Military feature: Cannon airmen participate in Bataan march
They left as acquaintances and returned as friends.
Five Cannon Air Force Base airmen from the 27th Special Operations Medical Group joined together to create a team to walk the Bataan Memorial Death March on March 21 at White Sands Missile Range.
Staff Sgt. Ngu Do, Airman Katherine Truty, Senior Airman Ashley Perry, Senior Airman Robert Rodriguez and Senior Airman Samantha Reed made up the team.
The group said they depended on each other to successfully walk 26.2 miles in New Mexico’s desert.
“It was fun. I’m going to try do the heavy side next time,” Do said.
For the walk, there are light and heavy divisions. Marchers in the heavy division wear a minimum of 35 pounds in rucksacks. All military entrants wear their uniforms.

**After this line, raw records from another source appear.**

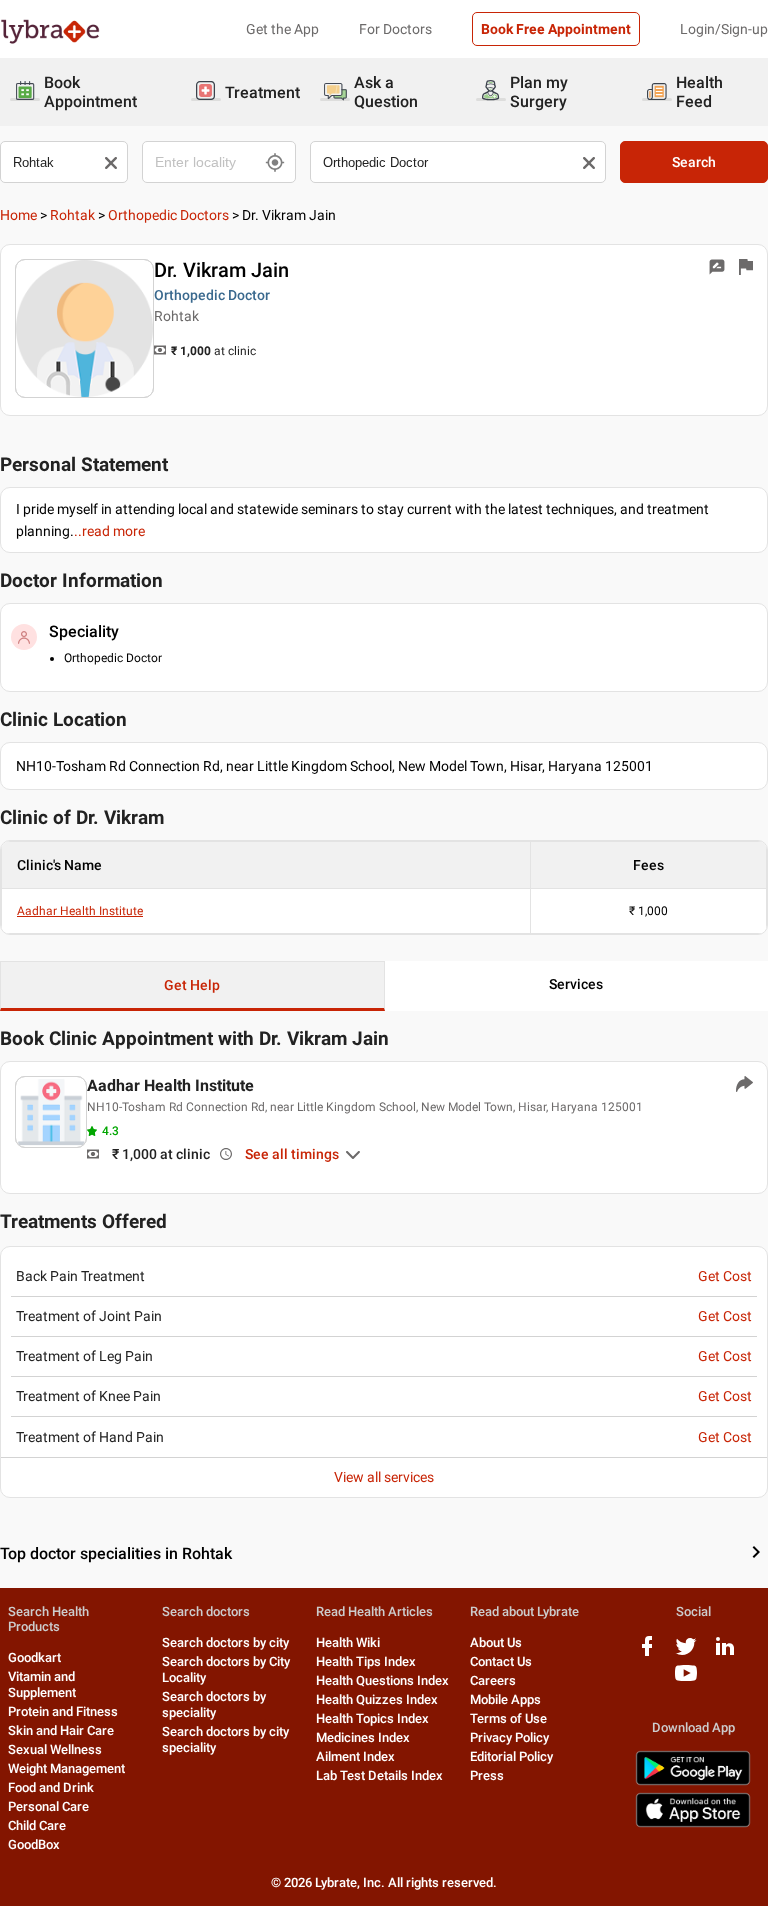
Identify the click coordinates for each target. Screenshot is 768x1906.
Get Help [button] (192, 985)
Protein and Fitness (63, 1711)
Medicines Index (363, 1737)
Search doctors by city (225, 1642)
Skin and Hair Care (61, 1730)
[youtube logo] (686, 1680)
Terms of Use (508, 1718)
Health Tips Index (366, 1661)
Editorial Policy (511, 1756)
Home (18, 215)
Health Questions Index (382, 1680)
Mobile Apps (505, 1699)
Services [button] (576, 984)
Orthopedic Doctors (168, 215)
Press (487, 1775)
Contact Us (501, 1661)
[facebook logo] (647, 1653)
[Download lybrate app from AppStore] (693, 1823)
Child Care (37, 1825)
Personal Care (48, 1806)
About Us (496, 1642)
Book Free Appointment (556, 29)
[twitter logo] (686, 1653)
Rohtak (72, 215)
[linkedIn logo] (725, 1653)
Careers (493, 1680)
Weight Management (66, 1768)
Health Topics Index (372, 1718)
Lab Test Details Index (379, 1775)
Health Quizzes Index (377, 1699)
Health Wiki (348, 1642)
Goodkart (34, 1657)
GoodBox (34, 1844)
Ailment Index (355, 1756)
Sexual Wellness (55, 1749)
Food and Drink (51, 1787)
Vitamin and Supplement (42, 1684)
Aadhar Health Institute (80, 911)
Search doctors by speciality (214, 1704)
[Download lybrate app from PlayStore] (693, 1781)
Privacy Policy (509, 1737)
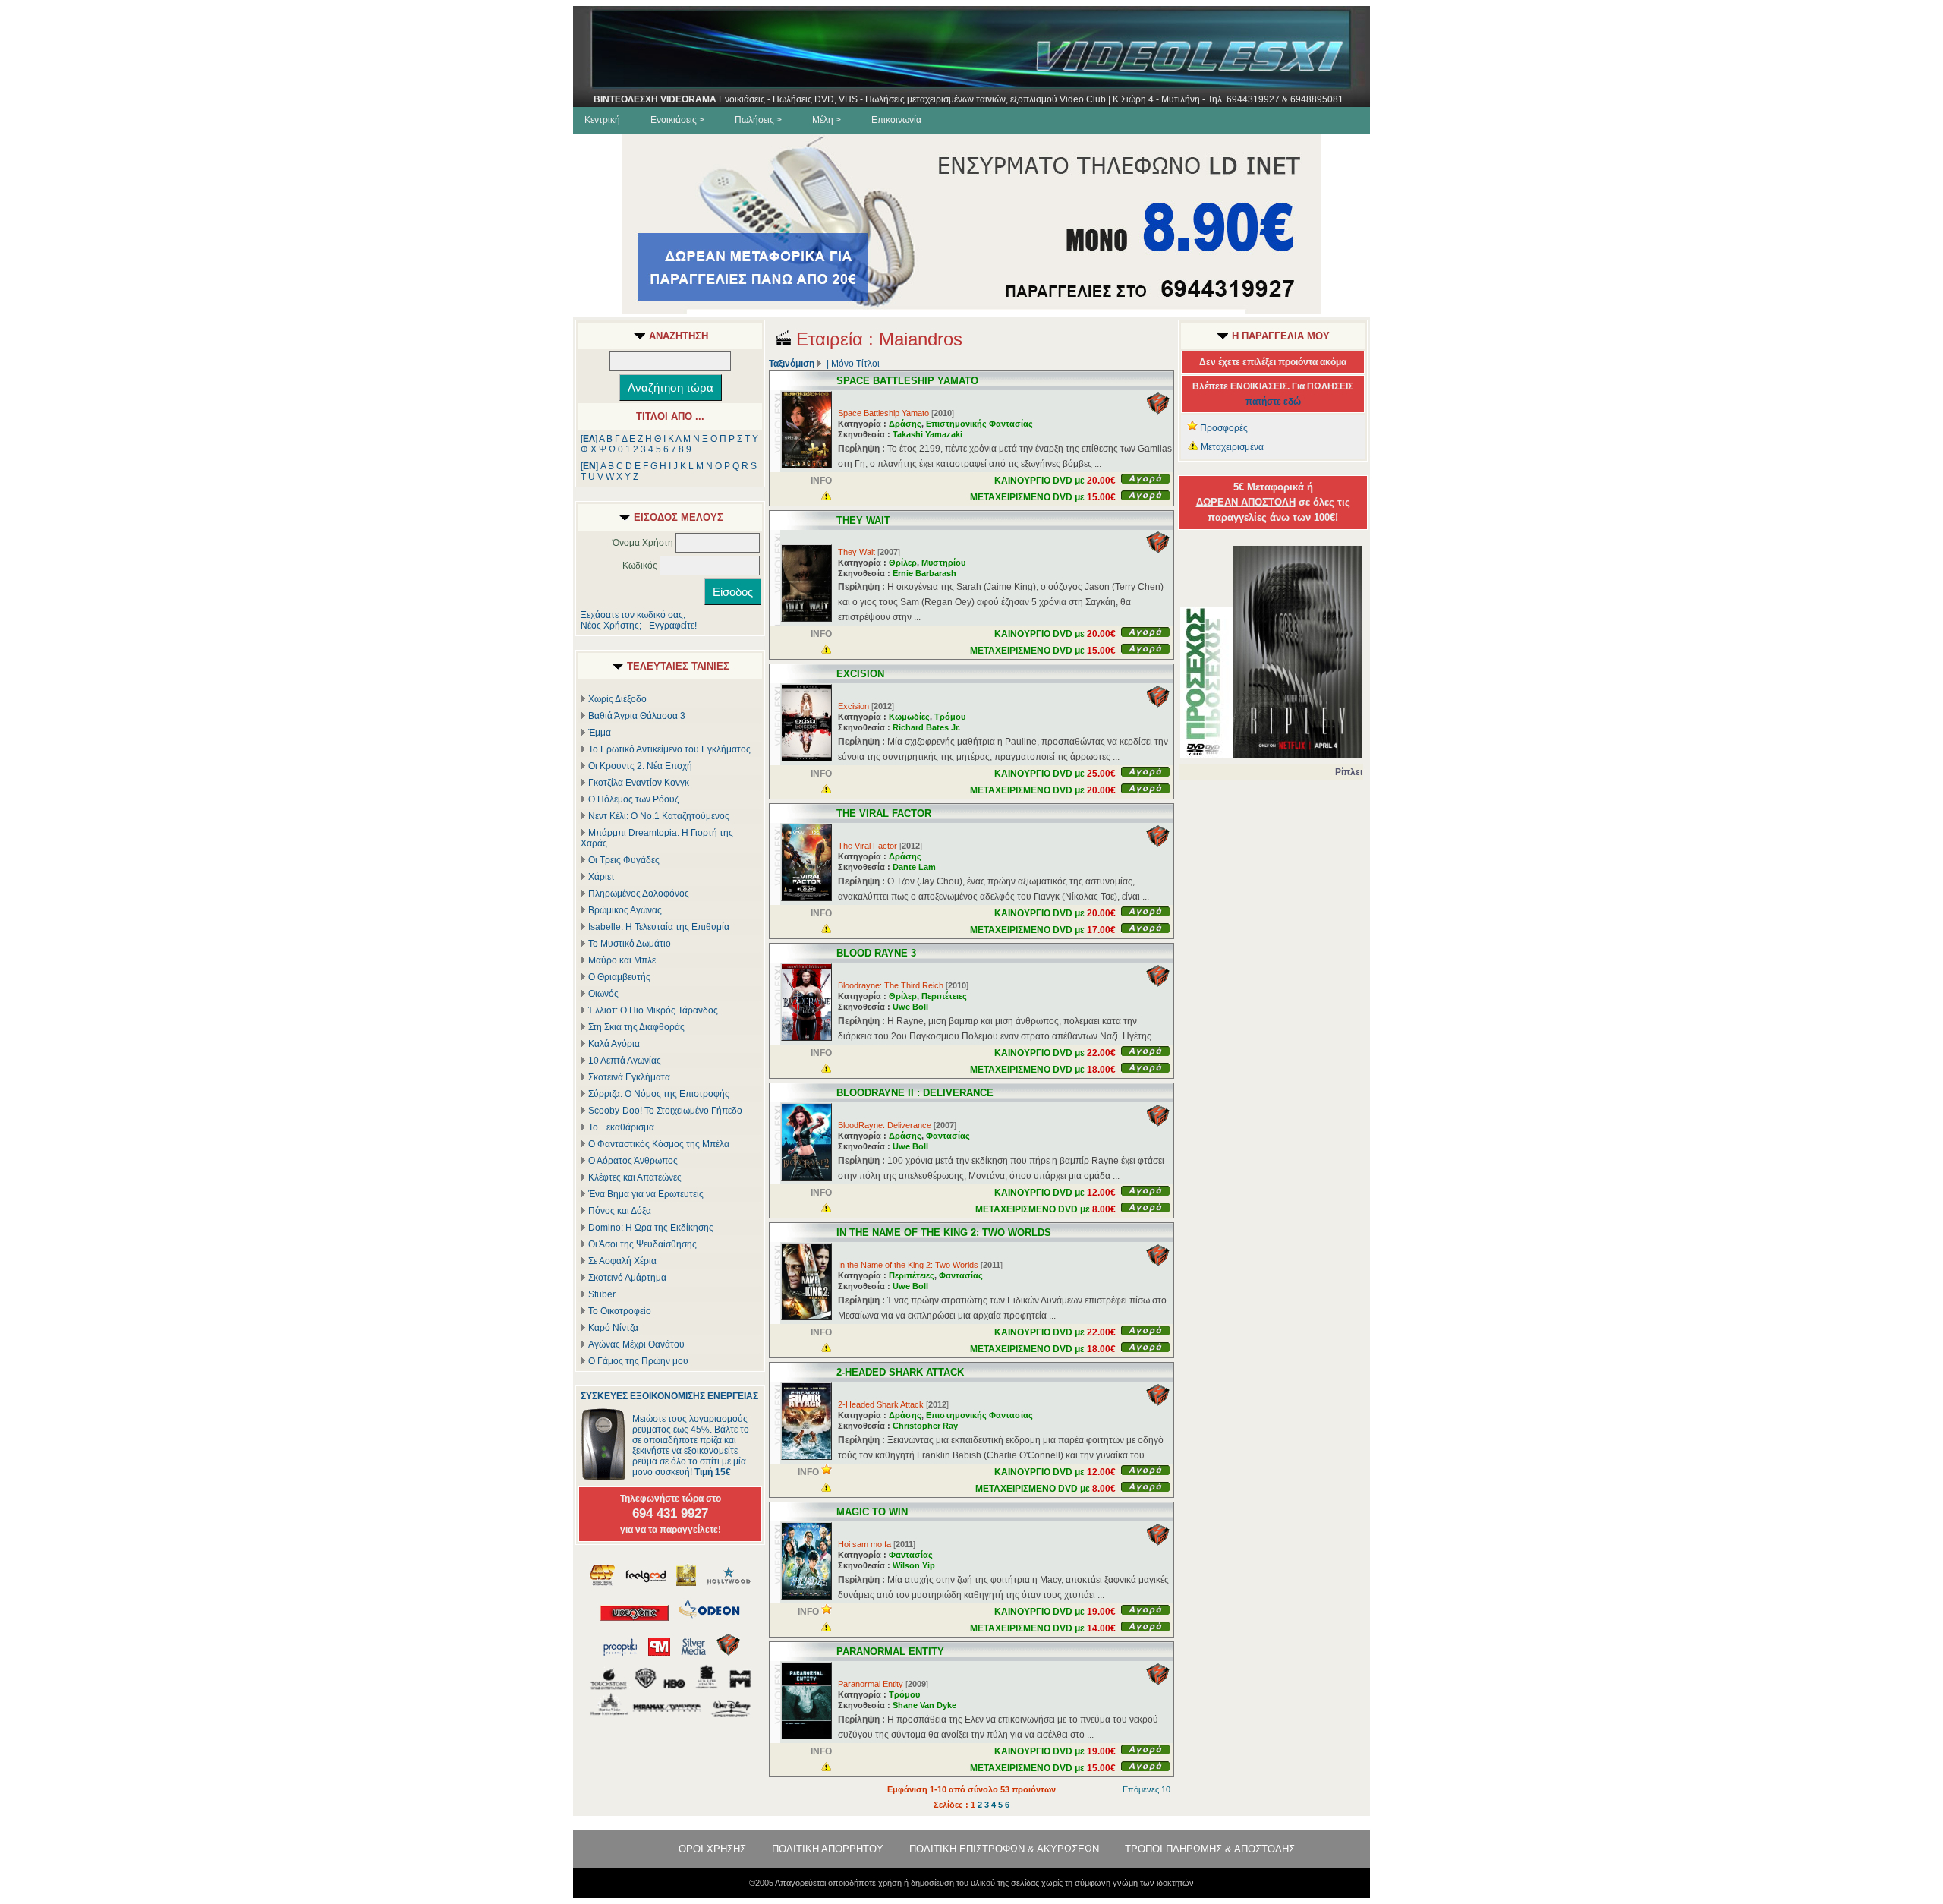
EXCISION (860, 673)
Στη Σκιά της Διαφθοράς (636, 1027)
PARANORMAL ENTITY (890, 1651)
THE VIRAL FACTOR (883, 813)
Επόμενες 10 (1146, 1789)
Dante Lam (914, 867)
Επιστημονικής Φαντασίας (979, 423)
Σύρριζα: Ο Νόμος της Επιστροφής (658, 1094)
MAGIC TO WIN (872, 1512)
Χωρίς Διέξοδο (617, 699)
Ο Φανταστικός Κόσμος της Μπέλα (658, 1144)
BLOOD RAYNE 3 (876, 953)
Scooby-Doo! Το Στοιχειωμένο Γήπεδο (665, 1110)
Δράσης (905, 423)
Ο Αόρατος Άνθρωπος (633, 1160)
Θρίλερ (903, 562)
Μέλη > (826, 120)
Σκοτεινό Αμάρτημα (627, 1277)
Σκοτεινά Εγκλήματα (629, 1077)
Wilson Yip (914, 1565)
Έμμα (599, 732)
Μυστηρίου (943, 562)
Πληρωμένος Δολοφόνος (638, 893)
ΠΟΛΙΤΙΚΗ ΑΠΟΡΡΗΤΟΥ (827, 1849)
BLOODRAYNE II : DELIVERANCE (915, 1093)
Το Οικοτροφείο (619, 1311)
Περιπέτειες (944, 996)
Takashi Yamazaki (927, 434)
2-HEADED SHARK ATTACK (900, 1372)
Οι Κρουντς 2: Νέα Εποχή (640, 766)
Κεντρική (602, 120)
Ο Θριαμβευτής (619, 977)
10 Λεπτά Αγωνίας (624, 1060)
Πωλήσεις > (758, 120)
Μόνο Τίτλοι (855, 363)
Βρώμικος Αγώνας (625, 910)
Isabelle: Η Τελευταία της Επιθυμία (658, 927)
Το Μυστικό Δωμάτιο (629, 943)
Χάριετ (601, 877)
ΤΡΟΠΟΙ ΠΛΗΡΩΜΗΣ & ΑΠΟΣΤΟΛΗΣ (1210, 1849)
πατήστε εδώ (1273, 401)
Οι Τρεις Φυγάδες (624, 860)
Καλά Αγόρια (614, 1044)
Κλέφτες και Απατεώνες (635, 1177)
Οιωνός (603, 993)
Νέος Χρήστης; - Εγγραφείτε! (639, 625)
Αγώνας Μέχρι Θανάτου (636, 1344)
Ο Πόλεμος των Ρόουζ (633, 799)
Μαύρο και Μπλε (622, 960)
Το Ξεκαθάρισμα (621, 1127)
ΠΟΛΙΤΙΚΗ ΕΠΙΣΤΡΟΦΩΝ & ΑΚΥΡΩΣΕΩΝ (1004, 1849)
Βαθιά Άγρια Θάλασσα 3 (636, 716)
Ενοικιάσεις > (677, 120)
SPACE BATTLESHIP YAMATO (907, 380)
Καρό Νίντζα (613, 1327)
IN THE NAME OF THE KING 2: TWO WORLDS (943, 1232)
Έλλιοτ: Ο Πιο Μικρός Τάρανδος (653, 1010)
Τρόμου (949, 716)
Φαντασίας (948, 1135)
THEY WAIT (863, 520)
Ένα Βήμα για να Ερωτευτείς (646, 1194)
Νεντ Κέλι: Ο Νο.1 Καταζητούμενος (658, 816)
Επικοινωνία (896, 120)
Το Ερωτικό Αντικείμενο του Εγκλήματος (669, 749)
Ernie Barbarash (924, 573)
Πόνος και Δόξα (619, 1211)
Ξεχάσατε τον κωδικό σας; (633, 615)
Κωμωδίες (909, 716)
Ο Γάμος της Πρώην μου (638, 1361)
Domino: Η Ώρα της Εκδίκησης (650, 1227)
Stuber (602, 1294)
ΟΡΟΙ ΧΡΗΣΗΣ (712, 1849)
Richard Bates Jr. (926, 727)
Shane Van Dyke (924, 1705)
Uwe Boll (910, 1006)
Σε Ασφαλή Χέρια (622, 1261)
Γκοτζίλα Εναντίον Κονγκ (638, 782)
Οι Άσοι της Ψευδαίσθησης (642, 1244)
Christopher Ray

Do, 37, said he enjoys hiking and does it often so the march wasn’t as challenging for him. His teammates and coworkers said his abilities helped them continue.
Truty, 19, said she loves being in the military and doing anything that pertains to the military, especially remembering veterans.
“It was painful. Everything from the waist down was numb. There were blisters and rashes,” she said. “But thinking about the people that suffered and died made you feel better.”
Truty said the memorial march is important because it keeps the memory fresh of what past soldiers have done and continuing their legacy.
In 1942, Japanese captors forced 78,000 prisoners of war, including 12,000 Americans, to march for six days on the Philippine island of Luzon to a prisoner-of-war camp in what has become known as the Bataan Death March. Little or no food or water was provided to the POWs, who were subjected to beatings and executions along the way. As many as 11,000 prisoners died during the march.
Among those seized were members of the 200th Coast Artillery, New Mexico National Guard.
Perry, 22, described the experience as amazing.
“It was pretty tough but worth it. Just feeling kind of what they went through. It was life changing really. It made me realize what a gift life is. What they went through, they would die the whole time and being there to support that was unique,” Perry said.
Perry said it would have been harder if she was alone.
“My team helped me get through it,” she said.
Rodriguez, 22, saw the event listed on the Internet and decided it was a good opportunity. He sent an e-mail out to his coworkers, gathered a team together, and approached Cannon Federal Credit Union for sponsorship.
“It was pretty rough. They had to pull me at the end. I was very pumped at the beginning but at the end, I really cried. It was just the motivation from my teammates that helped me get through the last two miles,” he said.
Rodriguez said the event is a good way to honor those who died during the Bataan Death March.
Reed, 23, said she had heard about the Bataan Memorial Death March and wanted to do it if she ever came to New Mexico.
“I’m glad I did it. It was a difficult challenge though,” she said.
Reed said a large number of military members participated in the march and seeing them gave her a deeper appreciation of other military members.
“You just saw the kind of selflessness you have to put a heavy bag on and walk 26 miles in honor of someone else,” she said.
Reed said the march gave her an opportunity to bond with her team in a good way.
“Someone sometime went through that for our country so it’s good to remember. It’s good to reflect on how our country was made,” Reed said.
Yolanda Infante, secretary to the medical support squadron commander, went with the team as support. She participated in the march in 1979.
“I had such warm feelings and fond memories and sympathy, she said. “I’m so proud of them. The pain is temporary but the honor is forever.”
The group said there were teams from Australia, Canada, all over the country and Europe.